GPU

From GRASS-Wiki
Jump to navigation Jump to search

Implementation

In GRASS 7 you can ./configure GRASS with:

 --with-opencl

You need a GPU with a proprietary driver with libOpenCL.so library and C header files to go along with it. On Linux, currently, only nVidia, AMD (ATI) and Intel meet this criteria.

The Intel Ivy Bridge HD4000 driver only supplies OpenCL multi-CPU core support for Linux. The same chip has a GPU driver for MS Windows and (probably) for Mac OSX. On Linux + Intel graphics you need a Xeon chip for driver GPU support currently.

Point --with-opencl-includes= to the directory above cl.h, and as long as libOpenCL.so is in the ldconfig search path you're ok (a symlink to /usr/local/lib might be needed).

On Mac OSX OpenCL support is now built in, and the framework should be automatically detected when you use --with-opencl in the ./configure options.

OpenCL allows to utilize any number of GPUs and CPUs at the same time, or to pick what's what's wanted from the available, but any way the code has to be designed for such selection specifically.

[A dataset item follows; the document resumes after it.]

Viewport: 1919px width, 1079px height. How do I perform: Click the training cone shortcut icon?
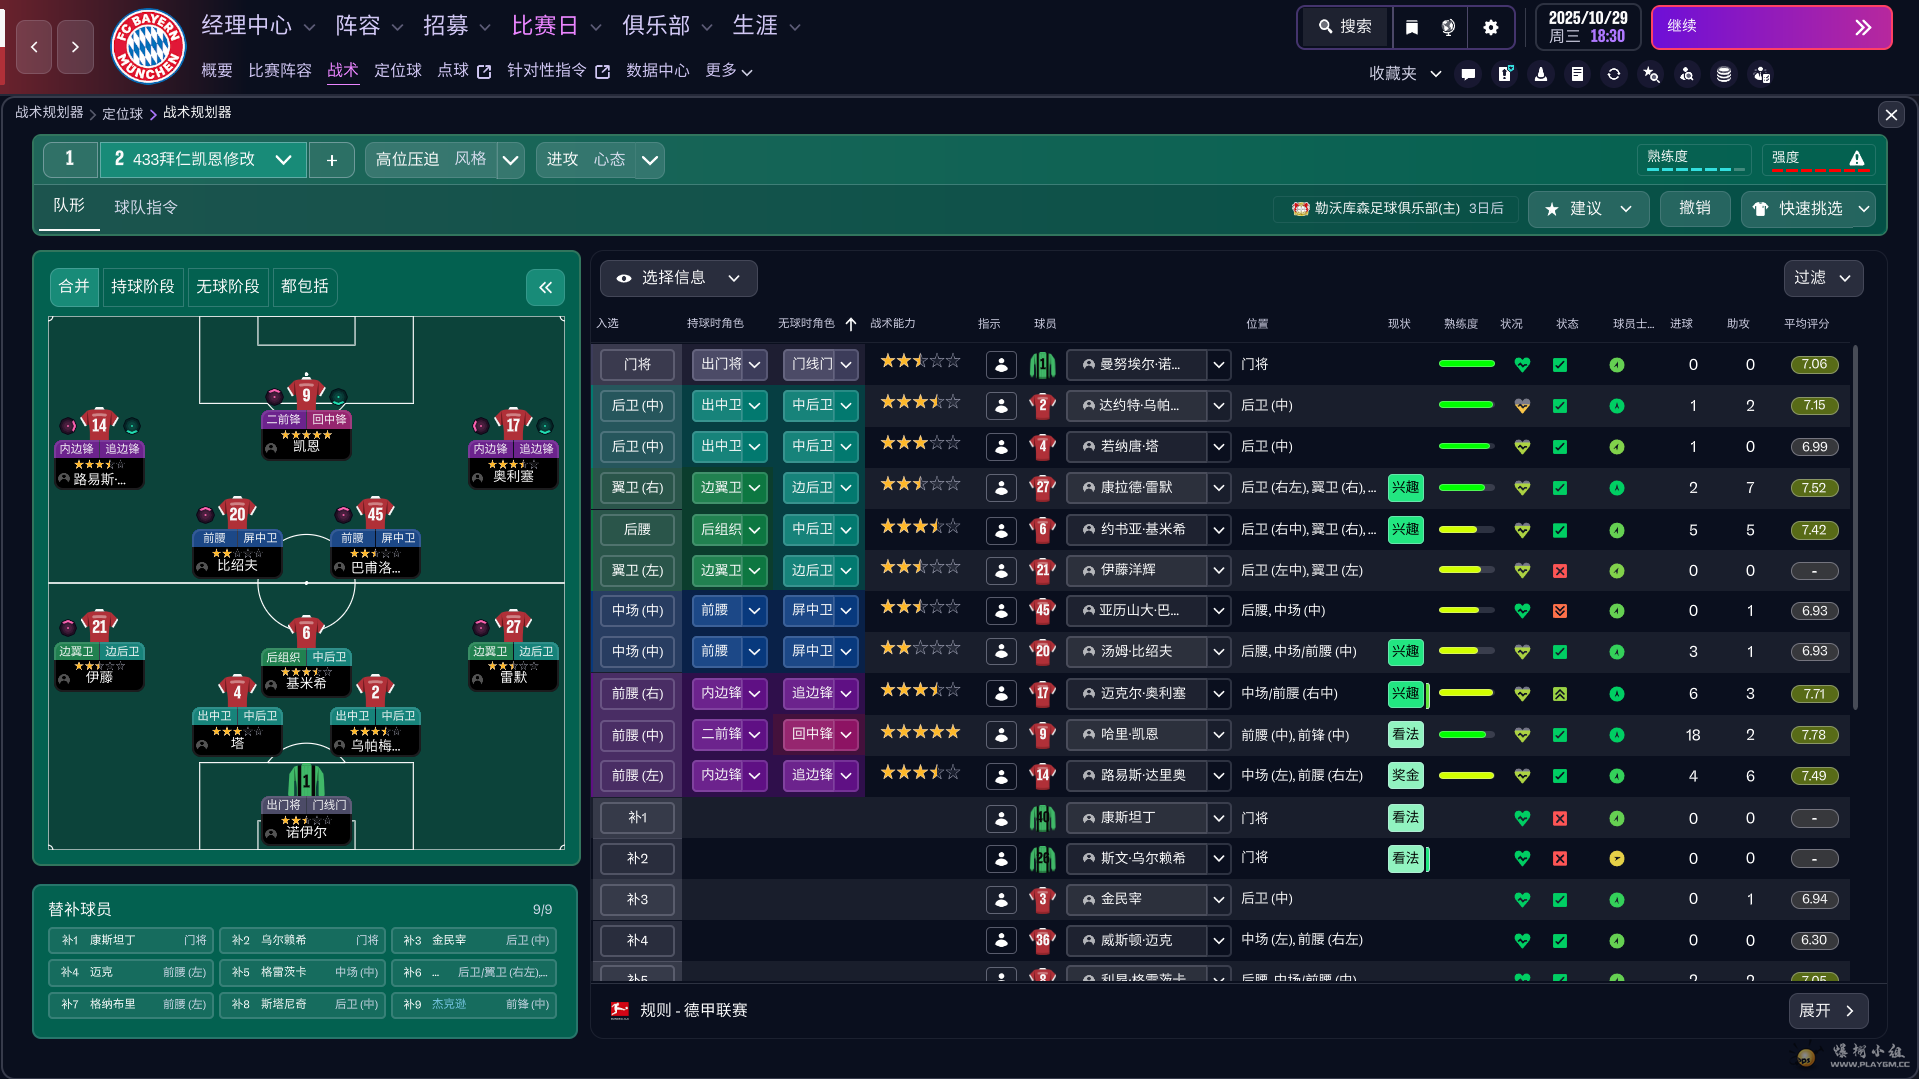[x=1541, y=74]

Currently r.sun is the first module with any OpenCL support (see here, although integration of Seth's work into svn-trunk is not yet complete.

Discussion

Comments from the mailing list concerning GRASS and GPU parallelization:

  • As I understand it, CUDA is 100% dependent on the closed-source binary driver from nVidia and works on their video cards alone. Which is fine for today for people with nVidia hardware using their binary video card driver. If nVidia decides in a couple of years to stop supporting CUDA, your old card, your specific OS or distro, your OS or distro version+cpu type, or if they go out of business or are bought/sold to another company who is not interested, any code based on it becomes useless. For this reason code written for an open platform such as OpenCL, even if less advanced, seems to have a brighter long-term future. -- HB
  • Support for double precision floating point values must be retained for calculations which deal with positional data (as sub-meter precision for lat/long exceeds single-precision floating poing). For elevation and radiometric data floating point precision may be enough.

Further reading

  • Steinbach, M., Hemmerling, R., 2011. Accelerating batch processing of spatial raster analysis using GPU. Computers & Geosciences. DOI
  • See the "Parallelization" category listing at the bottom of this page.

Modules of interest to be parallelized

The target version will be GRASS 7 (alias SVN trunk).

Notes:

    • r.resamp.stats, r.resamp.filter and r.series should be readily parallelisable, but I/O is likely to be the bottleneck.
    • r.series has the advantage that the I/O is also parallelisable.